まだまだ検討すべき項目が多数ありそうです。副業に関する就業規則の整備はもう少し待った方が良さそうですね
毎年 10 月に最低賃金が改定されます!
令和元年度 地方最低賃金審議会のポイントは、次のとおりです。(別添資料あり)
・東京、神奈川で全国初の時間額1,000 円超え(東京都1,013 円、神奈川県1,011 円)
・改定額の全国加重平均額は901 円(昨年度874 円)
・全国加重平均額27 円の引上げは、昭和53 年度に目安制度が始まって以降で最高額
・最高額(1,013 円)と最低額(790 円)の金額差は、223 円(昨年度は224 円)となりました。
そう言えば、安倍総理は2015 年11 月に、最低賃金を1000 円にすると表明していましたね。埼玉県は926 円(;゚ Д ゚)
2019年8月きりん通信NO.46(うら)“残業代不払い・過少払い”に警笛です。
きりん事務所を信じて下さる事業主の皆様にお伝えいたします。残業代の未払いは、全く通用しない時代に
なります。「全く払っていないわけじゃない」という事も通用しない事例が公表されています。

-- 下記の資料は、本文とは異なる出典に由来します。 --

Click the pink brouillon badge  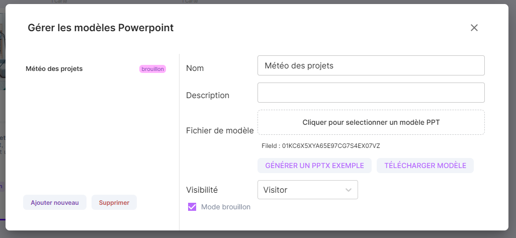click(152, 69)
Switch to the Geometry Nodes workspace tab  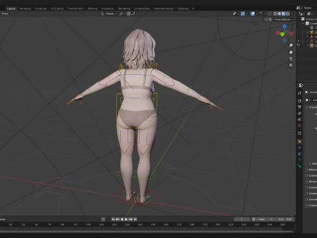click(164, 9)
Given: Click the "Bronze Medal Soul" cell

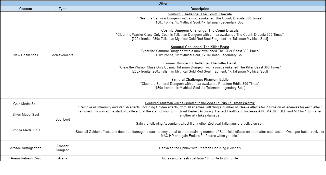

わが身に降りかかる前に、今起こっている事例をご一読下さい。(別添資料あり)
「割増賃金の基礎となる賃金」を誤り多額の未払い 2 年分を支払いへ
「残業代などの超過勤務手当の計算を誤っていたために当該手当の未払いが発生し、そのうち、時効により請求権が消滅していない2 年分を支払う」といった報道がありました。(2019 年7 月25 日)
社員約190 人(退職者を含む。)の2017 年7 月からの2 年分の同手当の未払い分、計約1,600 万円ということです。
割増賃金の基礎となる賃金を適正に求めることは、給与計算の基本中の基本といえますが、それを誤ると、1,600万円もの支払いが生じることもあるという事例です。残業代は「基本給のみ」で「役職手当など」を含めないといった計算を用いている企業は、まだまだ多いかもしれませんが、合法的な制度導入をご検討下さい。(別添資料あり)
「専門業務型裁量労働制」「企画業務型裁量労働制」「管理監督者」「事業場外労働のみなし労働時間」「定額残業」
様々な制度を駆使して残業に対する対策を講じている会社も多いかと思います。どの制度も適切な運用が行われていない場合は、無効とされてしまうケースも多いです。今一度制度の見直しをお勧めいたします。
きりん事務所からお知らせです。
2009年12月から自宅の一部を事務所として操業して参りましたが、10年目となる今年、事務所移転を果たすことが出来ました。皆さまの温かいご厚情と、皆様の社業の発展が、きりん事務所をここまで支えて下さったと、改めて心より感謝申し上げます。
◆偉人の名言◆ 幸せを与えてくれるのは、富でも豪華さでもなく、穏やかさと仕事である。
仕事に充実していると、飾り立てる物に興味がなくなると感じます。「もう少しましな鞄を見つけたら?」と言われる事もありますが、物欲が湧きません。幸せだなぁと思います。
今月の名言は、第 3 代アメリカ合衆国大統領。独立宣言の主要な作者~トーマス・ジェファーソン~でした。